• _PROBLEM REQUIREMENTS_: Exactly as written, output each of the lines below, with no images.

• _RECORDS FOR THIS TASK_:
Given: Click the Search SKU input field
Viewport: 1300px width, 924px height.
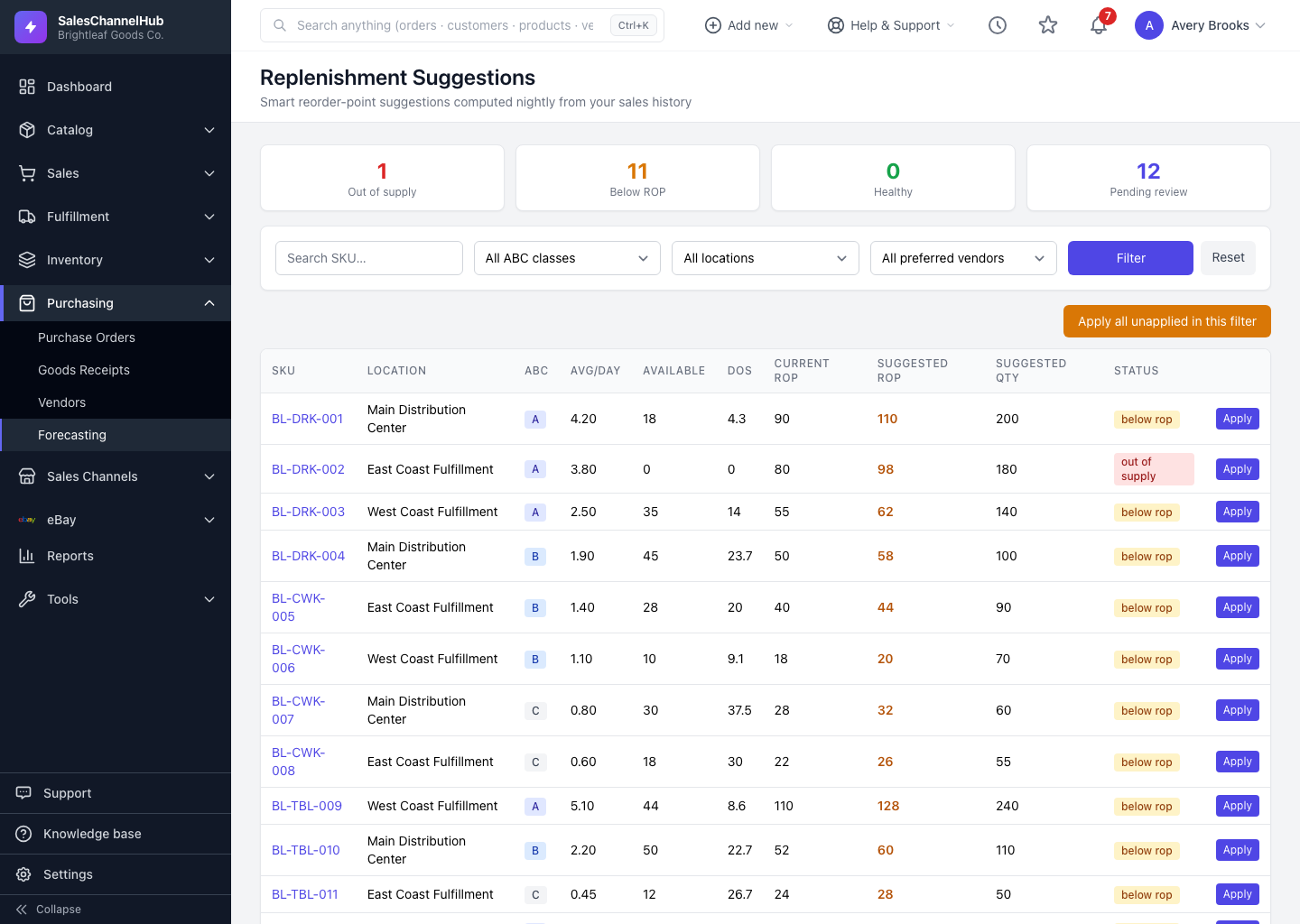Looking at the screenshot, I should pos(369,258).
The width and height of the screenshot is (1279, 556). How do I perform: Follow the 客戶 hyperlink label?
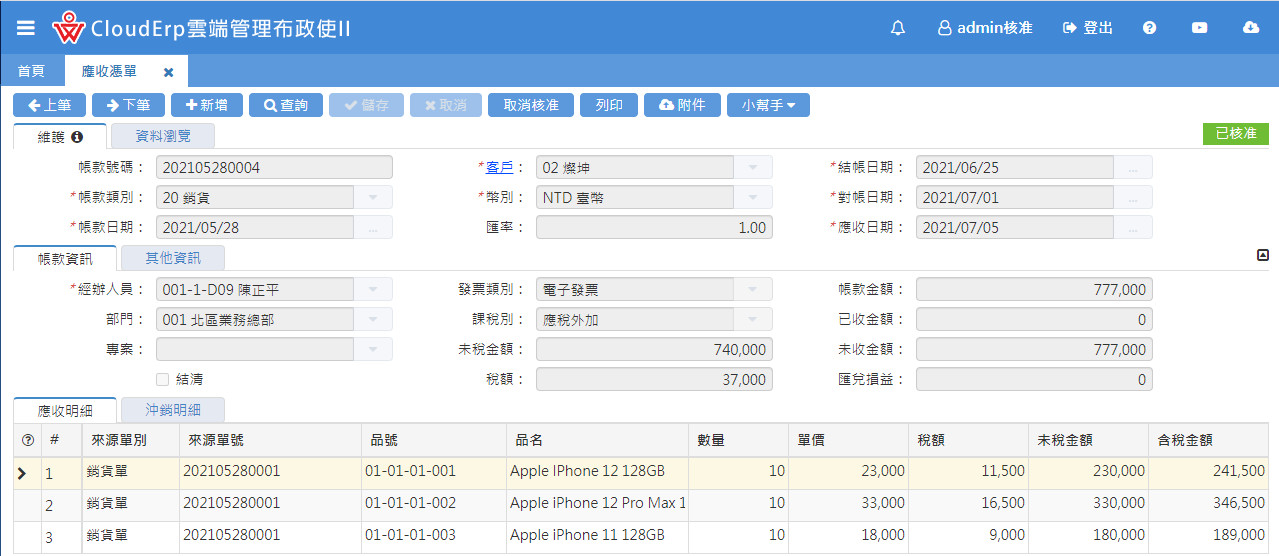(x=498, y=168)
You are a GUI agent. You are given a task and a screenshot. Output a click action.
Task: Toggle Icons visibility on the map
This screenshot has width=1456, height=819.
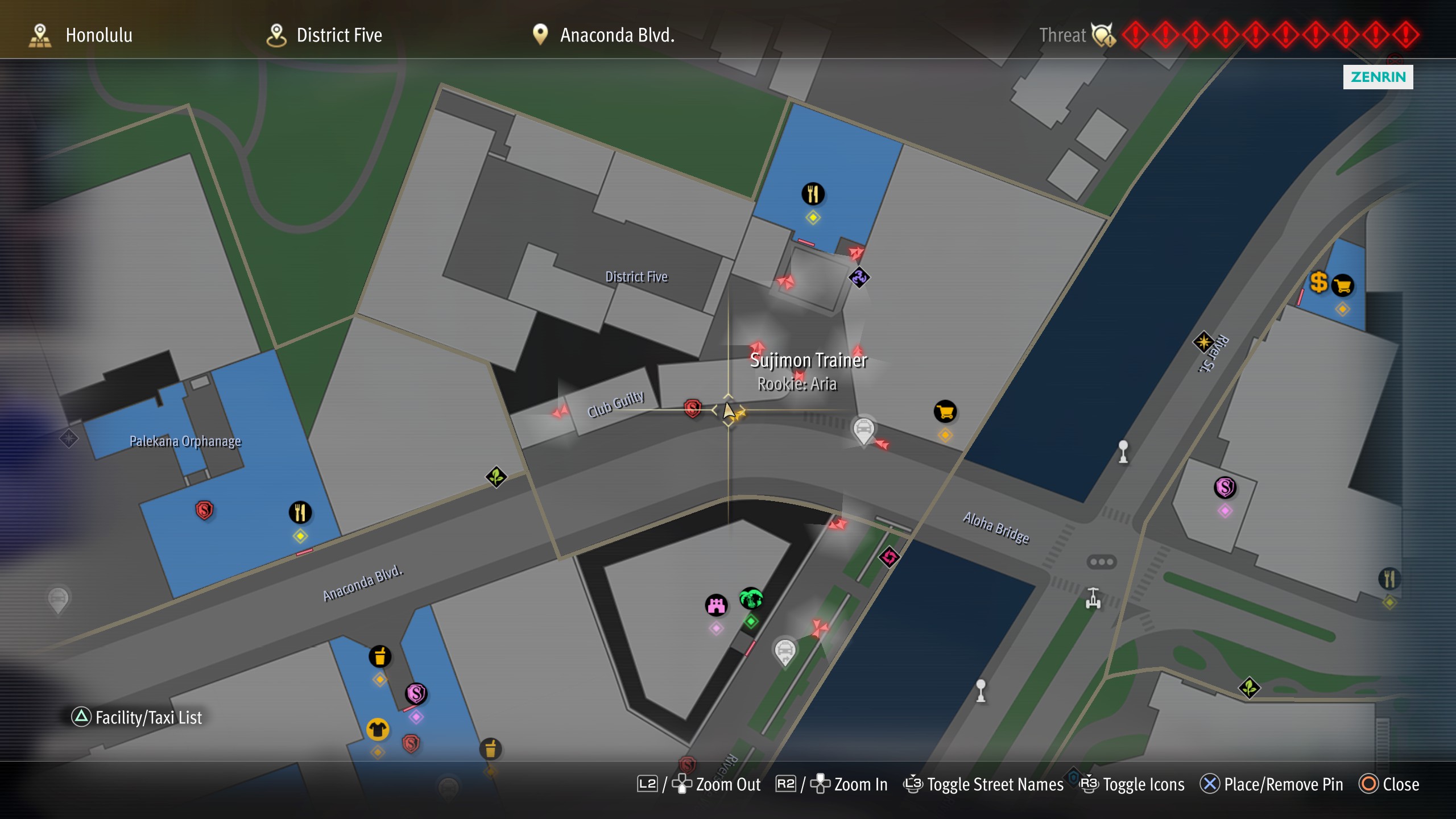1132,784
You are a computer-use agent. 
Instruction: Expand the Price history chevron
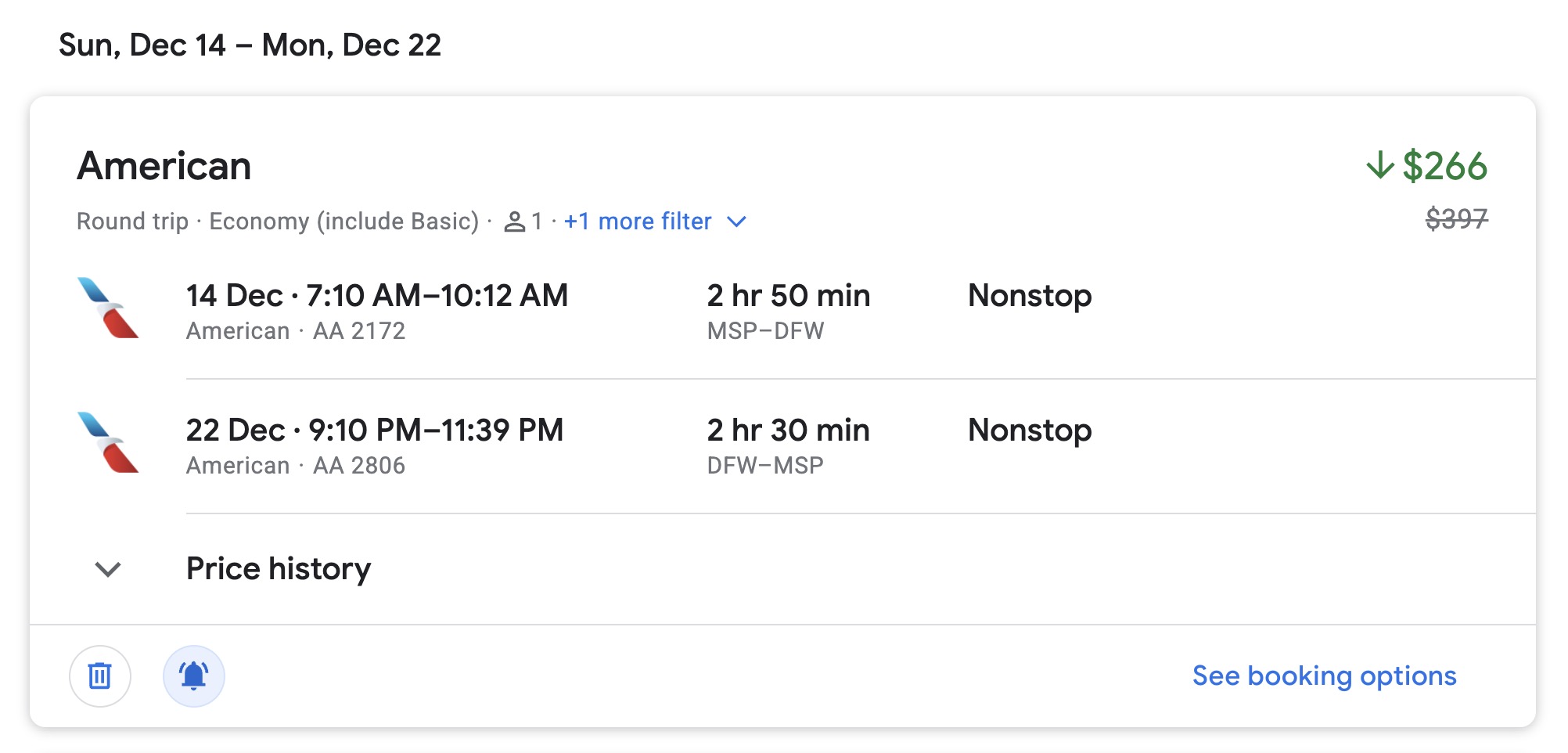pyautogui.click(x=108, y=569)
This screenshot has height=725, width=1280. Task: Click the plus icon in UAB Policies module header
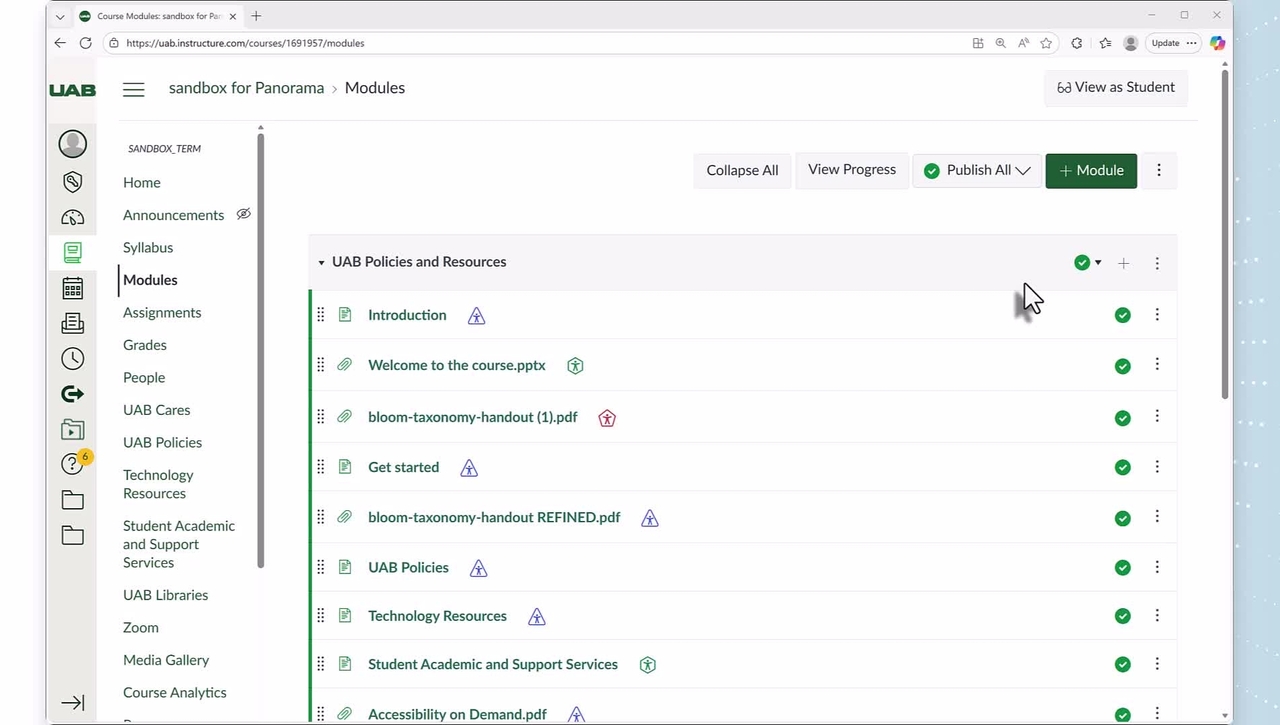[1123, 263]
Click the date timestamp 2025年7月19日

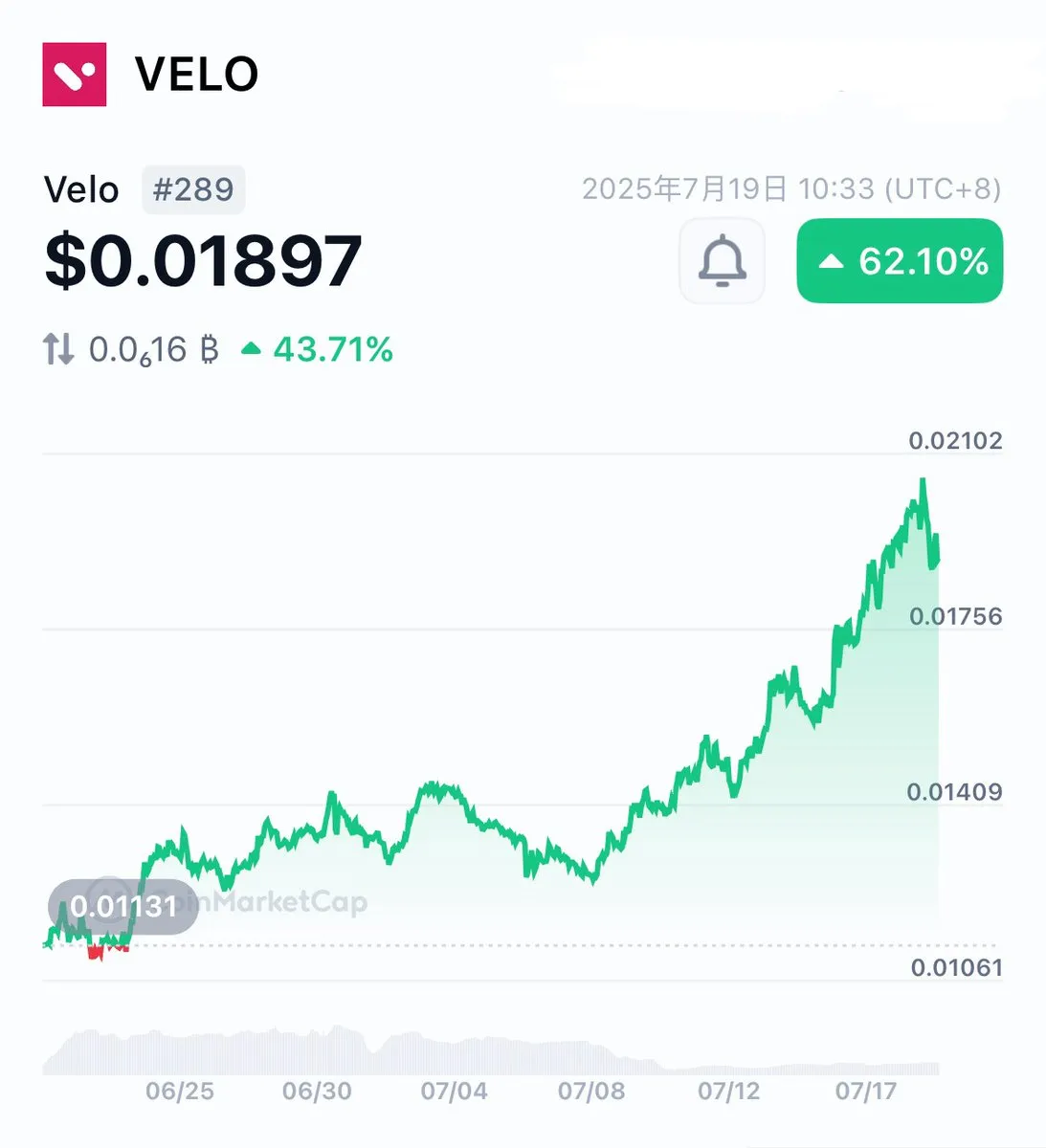pos(684,188)
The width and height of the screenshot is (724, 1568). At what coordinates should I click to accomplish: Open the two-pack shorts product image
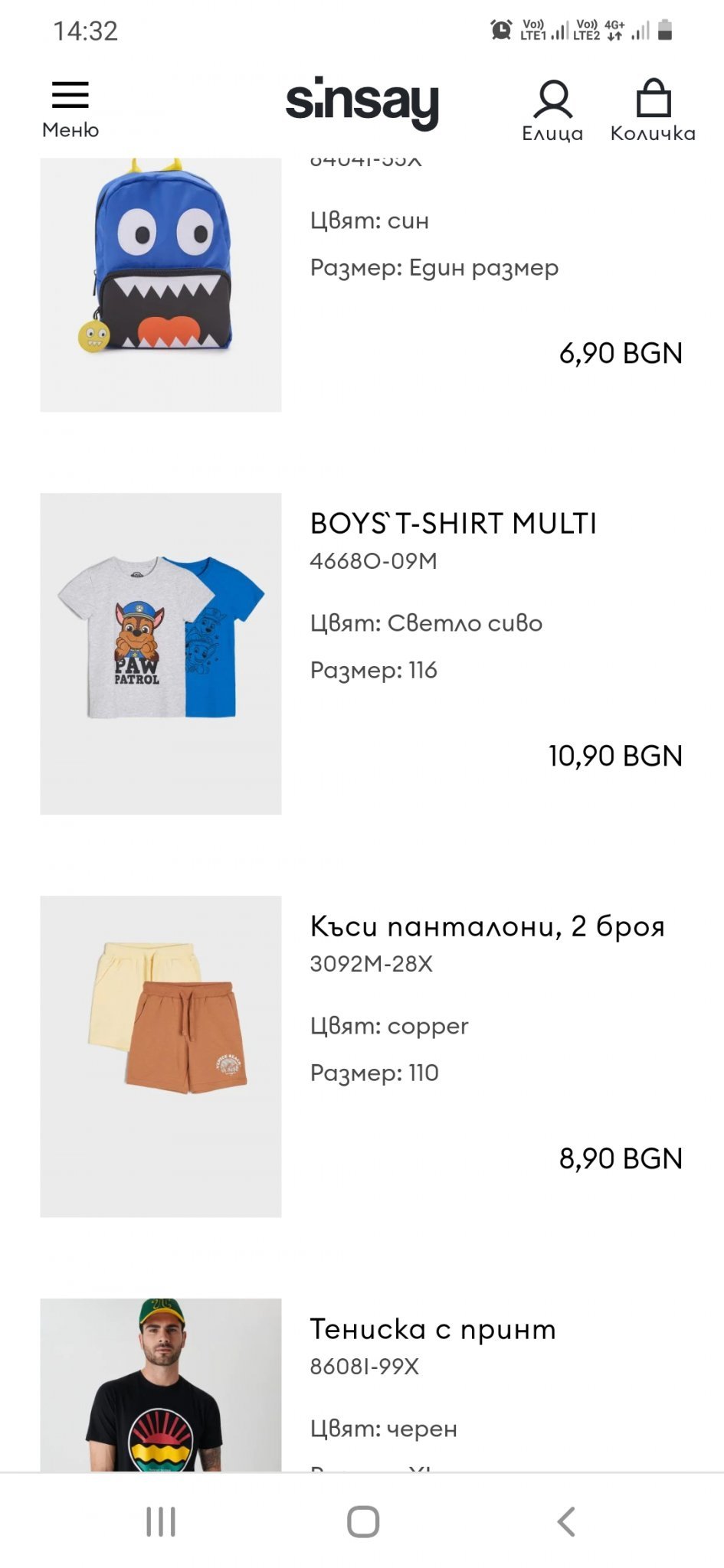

• _SOLUTION TO THE EXERCISE_:
Given: Click the Search SKU input field
Viewport: 1300px width, 924px height.
Looking at the screenshot, I should pos(369,258).
The width and height of the screenshot is (1279, 556). How do I perform: Follow the 客戶 hyperlink label?
(x=498, y=168)
You are a GUI agent. You are given a task and a screenshot. Output a click action.
Task: Toggle Icons visibility on the map
This screenshot has width=1456, height=819.
1132,784
You are a computer-use agent. 
Instruction: Expand the Price history chevron
pyautogui.click(x=108, y=569)
This screenshot has height=725, width=1280. Task: Click the plus icon in UAB Policies module header
[1123, 263]
Click the date timestamp 2025年7月19日

pos(684,188)
The width and height of the screenshot is (724, 1568). At what coordinates should I click to accomplish: Open the two-pack shorts product image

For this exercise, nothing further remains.